01:33:05.340 | Then we split them along the d model dimension into number of heads.

01:33:10.540 | So we can specify how many heads we want.

01:33:12.700 | In our case, the one attention that we will do here is actually only one head.

01:33:18.940 | I will show you later.

01:33:19.740 | And then we calculate the attention for each of this head.

01:33:23.580 | Then we combine back by concatenating this head together.

01:33:28.780 | We multiply this output matrix of the concatenation with another matrix called wo,

01:33:35.260 | which is the output matrix.

01:33:36.620 | And then this is the output of the multi-head attention.

01:33:40.700 | If we have only one head, instead of being a multi-head,

01:33:44.540 | then we will not do this splitting operation.

01:33:46.940 | We will just do this multiplication with the w and with the wo.

01:33:51.260 | And OK, this is how the self-attention works.

01:33:54.940 | So in a self-attention, we have this query key and values coming from the same matrix input.

01:33:59.100 | And this is what we are going to build.

01:34:01.500 | So we have the number of heads.

01:34:12.300 | Then we have the embedding.

01:34:14.380 | So what is the embedding of each token?

01:34:16.700 | But in our case, we are not talking about tokens.

01:34:19.980 | We will talk about pixels.

01:34:21.340 | And we can think that the number of channels of each pixel is the embedding of the pixel.

01:34:26.700 | So the embedding, just like in the original transformer,

01:34:30.380 | the embeddings are the kind of vectors that capture the meaning of the word.

01:34:35.020 | In this case, we have the channels.

01:34:36.540 | Each channel, each pixel represented by many channels

01:34:39.900 | that capture the information about that pixel.

01:34:41.980 | Here we have also the bias for the w matrices,

01:34:49.420 | which we don't have in the original transformer.

01:34:51.500 | OK, now let's define the w matrices.

01:35:07.900 | So wqwq and wv.

01:35:09.580 | We will represent it as one big linear layer.

01:35:11.980 | Instead of representing it as three different matrices, it's possible.

01:35:17.500 | We just say that it's a big matrix, three by the embedding.

01:35:21.340 | And the bias is if we want it.

01:35:25.260 | So in projection, in projection bias.
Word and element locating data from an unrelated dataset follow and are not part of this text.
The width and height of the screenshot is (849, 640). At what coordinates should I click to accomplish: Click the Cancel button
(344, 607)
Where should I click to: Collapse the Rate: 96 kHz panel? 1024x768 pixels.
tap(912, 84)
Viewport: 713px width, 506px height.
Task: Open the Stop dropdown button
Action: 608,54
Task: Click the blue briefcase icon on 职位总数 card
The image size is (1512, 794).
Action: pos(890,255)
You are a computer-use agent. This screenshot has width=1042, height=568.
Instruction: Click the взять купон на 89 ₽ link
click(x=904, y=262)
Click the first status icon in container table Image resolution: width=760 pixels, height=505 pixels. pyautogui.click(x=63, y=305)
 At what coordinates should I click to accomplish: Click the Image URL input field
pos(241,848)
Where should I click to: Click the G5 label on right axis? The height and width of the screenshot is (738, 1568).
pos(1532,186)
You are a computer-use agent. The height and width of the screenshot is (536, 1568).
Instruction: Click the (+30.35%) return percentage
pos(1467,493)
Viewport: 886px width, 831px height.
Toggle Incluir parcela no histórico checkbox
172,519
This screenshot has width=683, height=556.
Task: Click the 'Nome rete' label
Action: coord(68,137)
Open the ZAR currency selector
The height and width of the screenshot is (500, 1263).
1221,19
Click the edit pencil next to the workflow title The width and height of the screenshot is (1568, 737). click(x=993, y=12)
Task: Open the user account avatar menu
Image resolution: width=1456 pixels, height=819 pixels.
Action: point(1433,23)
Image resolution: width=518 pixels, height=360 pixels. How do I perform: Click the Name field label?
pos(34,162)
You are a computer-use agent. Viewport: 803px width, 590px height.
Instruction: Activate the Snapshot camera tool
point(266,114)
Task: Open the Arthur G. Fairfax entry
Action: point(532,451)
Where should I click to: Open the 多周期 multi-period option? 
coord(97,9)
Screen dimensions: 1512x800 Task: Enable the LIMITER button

01:35:28.620 | So this means stands for in projection,

01:35:30.620 | because it's a projection of the input before we apply the attention.

01:35:34.300 | And then there is an auto projection, which is after we apply the attention.

01:35:37.420 | So the wo matrix.

01:35:47.100 | So as you remember here, the wo matrix is actually the model by the model.

01:35:51.100 | The input is also the model by the model.

01:35:53.420 | And this is exactly what we did.

01:35:54.780 | But we have three of them here.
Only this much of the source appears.